Have you been hit by embezzlement? It’s more frequent than you might think.

I live in a small town in Northern Michigan — but a popular tourist destination. We do have a few packaging companies in the area, and they are rather large companies.

In the news today, an article explained that a Director of Operations at one of these packaging companies had been audited for suspicion of embezzlement. The person expensed more than $170,000 in just three years — for travel, parts and services for the company. The employee siphoned just over $132,000 of the expenses into a personal account.

The company determined that the employee submitted fraudulent invoices for parts, services and travel. Just one of the work trips totaled almost $10,000 — to China — a trip that didn't exist. The news went on to say that she offered to pay back the tens of thousands of dollars by setting up a payment plan.

The charges were brought by the prosecutor's office, after an investigation by the Michigan State Police Department.

The employee at this company worked there only three years and was promoted to director after one year.

So it got me thinking of how many employees this hurts, let alone the company overhead. How would the service manager, parts department, engineers ever determine this was happening? Do they see invoices?

This is something that workers on the floor shouldn’t have to worry about; but when it hits as a loss of parts and service it is a worry.

Should everyone have a stake in watching for situations like ordering a part and never getting it? Or worse, how to track parts and services that weren't needed, yet ordered. Should the floor manager (or whomever is responsible) follow up and ask why a part didn’t come in or a service was not scheduled — or is that overkill? There has to be a link to the floor and someone responsible for overseeing invoices.

If this can happen on this lower scale, imagine what could be happening at larger facilities. Procedures need to be in place to prevent this from happening, and I’m sure they are. However, a lackadaisical position of letting things go, such as with approving expenses and not asking questions or following up, can easily happen when we are so busy. 

The point is everyone is busy. And it’s up to each of us to do our job, and do it to the best of our ability. Those on the floor should not be responsible for being watchdogs … but is it necessary? Obviously, the accountability falls on the shoulders of the person who committed the crime.

One idea is to perform audits at least yearly. This person embezzled funds over three years. If the company had audited and found the fake invoices after one year, the loss would be much less. Another thought is to keep records electronically not manually. Computed records are much easier to track. And one more: Perhaps a two- or even three-person sign off on invoices before they even get to an expense report, and for the expenses themselves. 

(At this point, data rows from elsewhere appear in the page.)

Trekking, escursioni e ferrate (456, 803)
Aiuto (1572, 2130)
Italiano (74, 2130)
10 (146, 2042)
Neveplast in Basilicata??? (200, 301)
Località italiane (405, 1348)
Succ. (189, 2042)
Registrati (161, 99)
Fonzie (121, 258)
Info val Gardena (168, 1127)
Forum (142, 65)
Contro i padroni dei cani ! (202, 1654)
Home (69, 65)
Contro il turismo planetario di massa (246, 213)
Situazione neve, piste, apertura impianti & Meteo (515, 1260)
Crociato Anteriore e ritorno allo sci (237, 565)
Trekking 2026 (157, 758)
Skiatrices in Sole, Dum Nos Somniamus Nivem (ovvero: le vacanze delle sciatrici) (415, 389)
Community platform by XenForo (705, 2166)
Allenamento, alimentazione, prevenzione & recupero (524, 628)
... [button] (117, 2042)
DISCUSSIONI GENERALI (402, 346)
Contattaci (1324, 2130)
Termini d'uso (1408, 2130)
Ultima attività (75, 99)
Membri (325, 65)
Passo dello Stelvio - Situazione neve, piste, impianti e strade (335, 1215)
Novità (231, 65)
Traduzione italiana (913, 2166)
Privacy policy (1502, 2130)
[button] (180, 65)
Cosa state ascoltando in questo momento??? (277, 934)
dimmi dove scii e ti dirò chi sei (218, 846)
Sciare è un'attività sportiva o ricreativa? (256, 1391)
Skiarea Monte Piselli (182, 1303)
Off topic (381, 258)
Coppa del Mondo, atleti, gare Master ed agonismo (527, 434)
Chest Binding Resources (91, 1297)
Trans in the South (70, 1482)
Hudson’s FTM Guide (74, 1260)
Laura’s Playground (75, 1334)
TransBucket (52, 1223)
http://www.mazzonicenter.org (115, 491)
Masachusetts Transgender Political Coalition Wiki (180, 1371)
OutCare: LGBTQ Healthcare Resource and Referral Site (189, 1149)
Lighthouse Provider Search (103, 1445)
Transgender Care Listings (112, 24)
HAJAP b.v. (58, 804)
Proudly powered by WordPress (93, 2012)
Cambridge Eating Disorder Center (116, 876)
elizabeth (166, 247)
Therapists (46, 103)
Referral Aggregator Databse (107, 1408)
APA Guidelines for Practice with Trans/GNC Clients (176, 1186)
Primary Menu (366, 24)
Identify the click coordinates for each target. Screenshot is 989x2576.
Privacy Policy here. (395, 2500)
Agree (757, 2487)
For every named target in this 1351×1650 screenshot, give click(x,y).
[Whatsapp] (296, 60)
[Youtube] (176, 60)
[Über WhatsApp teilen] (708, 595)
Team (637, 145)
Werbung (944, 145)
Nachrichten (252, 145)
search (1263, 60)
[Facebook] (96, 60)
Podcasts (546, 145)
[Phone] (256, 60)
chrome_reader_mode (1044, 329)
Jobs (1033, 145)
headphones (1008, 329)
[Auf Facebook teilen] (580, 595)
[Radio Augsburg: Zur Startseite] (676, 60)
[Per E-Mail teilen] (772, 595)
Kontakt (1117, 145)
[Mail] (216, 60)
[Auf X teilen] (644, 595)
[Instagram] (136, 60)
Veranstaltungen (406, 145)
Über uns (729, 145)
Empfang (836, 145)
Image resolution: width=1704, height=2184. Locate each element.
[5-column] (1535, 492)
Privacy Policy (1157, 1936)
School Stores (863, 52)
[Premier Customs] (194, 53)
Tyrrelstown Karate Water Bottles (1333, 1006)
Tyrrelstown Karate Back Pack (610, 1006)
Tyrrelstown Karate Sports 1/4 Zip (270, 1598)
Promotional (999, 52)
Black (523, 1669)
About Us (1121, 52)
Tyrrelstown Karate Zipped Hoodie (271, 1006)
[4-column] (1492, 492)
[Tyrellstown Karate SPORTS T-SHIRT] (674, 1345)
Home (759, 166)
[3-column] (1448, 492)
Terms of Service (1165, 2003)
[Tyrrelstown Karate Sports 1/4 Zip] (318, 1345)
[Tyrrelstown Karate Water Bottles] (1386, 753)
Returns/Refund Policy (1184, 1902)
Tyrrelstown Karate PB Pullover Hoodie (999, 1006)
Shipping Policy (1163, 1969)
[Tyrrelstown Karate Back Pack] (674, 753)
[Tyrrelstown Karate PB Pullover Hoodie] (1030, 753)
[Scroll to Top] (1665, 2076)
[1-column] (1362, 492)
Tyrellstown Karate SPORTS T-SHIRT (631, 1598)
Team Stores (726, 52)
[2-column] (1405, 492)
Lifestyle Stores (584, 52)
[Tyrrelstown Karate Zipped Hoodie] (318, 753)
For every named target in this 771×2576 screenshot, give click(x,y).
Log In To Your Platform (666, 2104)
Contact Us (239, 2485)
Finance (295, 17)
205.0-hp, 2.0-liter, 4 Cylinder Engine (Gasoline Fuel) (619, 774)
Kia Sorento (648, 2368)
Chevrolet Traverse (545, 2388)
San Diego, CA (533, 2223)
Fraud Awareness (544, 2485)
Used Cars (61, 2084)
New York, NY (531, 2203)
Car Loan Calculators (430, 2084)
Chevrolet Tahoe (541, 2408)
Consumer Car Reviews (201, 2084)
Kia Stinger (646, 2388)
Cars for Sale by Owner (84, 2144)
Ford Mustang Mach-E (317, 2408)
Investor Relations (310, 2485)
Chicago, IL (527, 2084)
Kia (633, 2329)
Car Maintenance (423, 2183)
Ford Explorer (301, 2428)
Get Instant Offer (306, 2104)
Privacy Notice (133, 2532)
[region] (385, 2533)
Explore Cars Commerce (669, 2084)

The fallout has a trickle-down effect that potentially prevents a new part for a printer, a service call on a conveyor. It is worth looking into the checks and balances. It not only hurts the person who committed the crime but the entire company. If you work with the machinery or materials responsible for packaging products and keeping it all on a proper schedule, it is prudent to make sure a part ordered comes in. Follow up if you're unsure, because in the end it is partly your job to keep things flowing.